--- START ---

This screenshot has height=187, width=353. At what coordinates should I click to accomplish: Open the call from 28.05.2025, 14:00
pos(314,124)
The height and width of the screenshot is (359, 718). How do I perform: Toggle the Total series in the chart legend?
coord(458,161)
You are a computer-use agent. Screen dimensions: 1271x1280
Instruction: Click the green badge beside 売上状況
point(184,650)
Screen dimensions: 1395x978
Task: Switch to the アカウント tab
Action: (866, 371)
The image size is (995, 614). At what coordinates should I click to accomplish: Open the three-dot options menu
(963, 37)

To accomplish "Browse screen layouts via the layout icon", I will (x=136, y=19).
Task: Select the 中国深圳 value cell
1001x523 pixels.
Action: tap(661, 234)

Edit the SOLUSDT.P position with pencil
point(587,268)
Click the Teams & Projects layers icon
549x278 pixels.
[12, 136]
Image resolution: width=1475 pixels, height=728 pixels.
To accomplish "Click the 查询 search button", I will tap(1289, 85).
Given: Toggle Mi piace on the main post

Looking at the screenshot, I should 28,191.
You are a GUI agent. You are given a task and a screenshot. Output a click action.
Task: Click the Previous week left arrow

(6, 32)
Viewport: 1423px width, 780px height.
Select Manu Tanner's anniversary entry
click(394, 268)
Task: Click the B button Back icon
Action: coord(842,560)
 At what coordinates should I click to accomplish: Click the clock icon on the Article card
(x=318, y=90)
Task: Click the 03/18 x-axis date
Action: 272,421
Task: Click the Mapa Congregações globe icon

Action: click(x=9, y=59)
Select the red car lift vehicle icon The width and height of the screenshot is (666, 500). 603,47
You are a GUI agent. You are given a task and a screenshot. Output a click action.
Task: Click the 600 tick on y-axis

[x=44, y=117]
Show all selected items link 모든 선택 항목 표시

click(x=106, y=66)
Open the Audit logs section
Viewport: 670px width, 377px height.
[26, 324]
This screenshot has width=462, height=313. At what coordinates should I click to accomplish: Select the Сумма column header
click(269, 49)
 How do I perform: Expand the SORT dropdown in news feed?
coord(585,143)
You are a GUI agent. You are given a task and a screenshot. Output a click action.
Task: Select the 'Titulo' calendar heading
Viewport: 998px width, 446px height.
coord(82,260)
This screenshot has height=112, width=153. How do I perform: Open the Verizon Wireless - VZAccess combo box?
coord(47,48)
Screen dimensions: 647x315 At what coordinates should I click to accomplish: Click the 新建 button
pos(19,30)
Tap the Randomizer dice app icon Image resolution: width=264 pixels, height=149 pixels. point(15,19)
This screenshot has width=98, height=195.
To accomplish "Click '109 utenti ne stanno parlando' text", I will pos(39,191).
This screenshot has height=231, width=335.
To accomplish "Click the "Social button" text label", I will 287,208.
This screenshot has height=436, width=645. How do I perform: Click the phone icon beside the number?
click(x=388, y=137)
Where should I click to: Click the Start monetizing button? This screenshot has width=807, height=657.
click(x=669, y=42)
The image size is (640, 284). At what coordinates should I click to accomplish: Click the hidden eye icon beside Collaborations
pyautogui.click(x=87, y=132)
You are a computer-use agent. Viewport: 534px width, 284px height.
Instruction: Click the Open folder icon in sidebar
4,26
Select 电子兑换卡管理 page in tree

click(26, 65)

--- END ---

- ABOUT THIS TASK -
Search the entries above for the string "computer". Copy each line in which it appears.

- YOUR RESPONSE -
You are a computer-use agent. Screen dimensions: 1271x1280
You are a computer-use agent. Viewport: 534px width, 284px height.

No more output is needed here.